Part of the eight “segments” of the Wheel of the Year, Ostara exalts rebirth, the return of life: not surprisingly, it coincides with the Spring Equinox. Although it has its roots in Germanic culture, this celebration shares many elements with Mediterranean civilizations, especially with the ancient cults of the Greeks and Romans.
It is therefore necessary to take a leap back in time, to discover a festivity which, even today, contains and shares numerous parallels with the celebrations of other religions, some of which are quite famous.
Ostara, Eostre, Hestia, Vesta: a spring with many names
The spring celebration of Ostara derives from the name of the Germanic deity Eostre, linked to rebirth, life, fertility, whose name was initially used to describe the celebration of the spring equinox. We are not certain of the etymology of the goddess’ name: however, the presence of “aus” or “aes” in the term leads back to “East”, the direction from which the dawn can be seen, symbol of a new beginning.

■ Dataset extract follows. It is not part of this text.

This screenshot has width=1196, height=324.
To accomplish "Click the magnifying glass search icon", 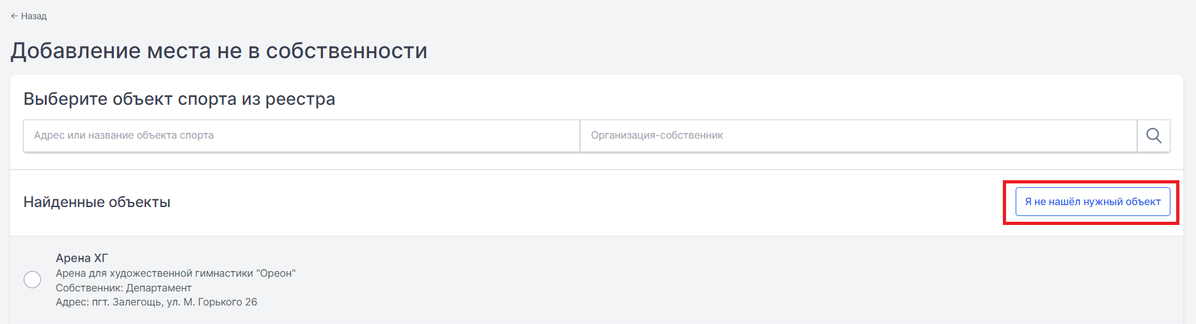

Parallels between this divinity and those worshiped in the ancient Mediterranean cults can already be found in Greek tradition: according to some studies, Eostre corresponds to Hestia, firstborn of Cronus and Rhea, worshiped as protector of the home and hearth.
From Greece to ancient Rome: the figure of Hestia corresponds to that of Vesta; in all three cases, the celebrations of Hestia, Vesta and Ostara are united by the lighting of a fire once the celebrations have begun. Even today, in different parts of the world huge bonfires are lit to celebrate the return of light, a custom that was born pagan and over time adopted by various religions, from Christianity to Orthodoxy.
Also in ancient Greece, the return of spring and life was celebrated with the Adonies, created to remember the return from Hades of the one whom Aphrodite, goddess of love, loved deeply. According to legend, the young man was killed by a boar which, depending on the versions, may have been sent out of jealousy by Ares, Apollo or Artemis: Aphrodite’s pain shocked Zeus, who allowed Adonis to spend 4 months on the land of the living , 4 where he desired, and 4 in Hades, a time associated with winter.
From Ostara to Christian Easter
All these holidays linked to life and rebirth, with the expansion of Christianity, have been incorporated and transformed into a holiday arriving in the next few days: Easter. Studies in this regard were conducted by the German philosopher and linguist Jacob Ludwig Karl Grimm, older brother of the well-known literary duo, co-author of Children’s and Household Tales: he tells us how
We Germans still call April ostermonat […]. The great Christian festival, which usually falls in April or at the end of March, anciently bears the name ôstarâ. It is to have denoted, in pagan religion, a superior being, whose cult was so firmly established that the Christian teachers tolerated the name and applied it to one of their greatest festivals.
From Ostara to Easter, the English name for Catholic Easter, celebrated throughout the world. However, although this ancient and ever-changing celebration has been incorporated into Christianity, there still remain today, even in religious tradition, “pagan” elements that can be grasped by looking around now more than ever in this period, during which the holiday is approaching.
According to ancient legends, the animal representing the divinity was none other than the hare: a tradition which, although adopted to a lesser extent even in Mediterranean multiculturalism, is widespread in America and England.
The hares, according to the stories, brought eggs: elements that have always represented life and regeneration: elements closely linked to these holidays. Unlike the hare, the Easter egg has also become more popular in Mediterranean countries: supermarkets, in this period, are full of them, to the delight of adults and children.
Ostara, therefore, demonstrates once again how the Mediterranean, cradle of multiple civilizations, has also welcomed traditions apparently distant from it, incorporating them, transforming them, and updating them, so that, even today, they are more alive than ever in the elements that distinguish them.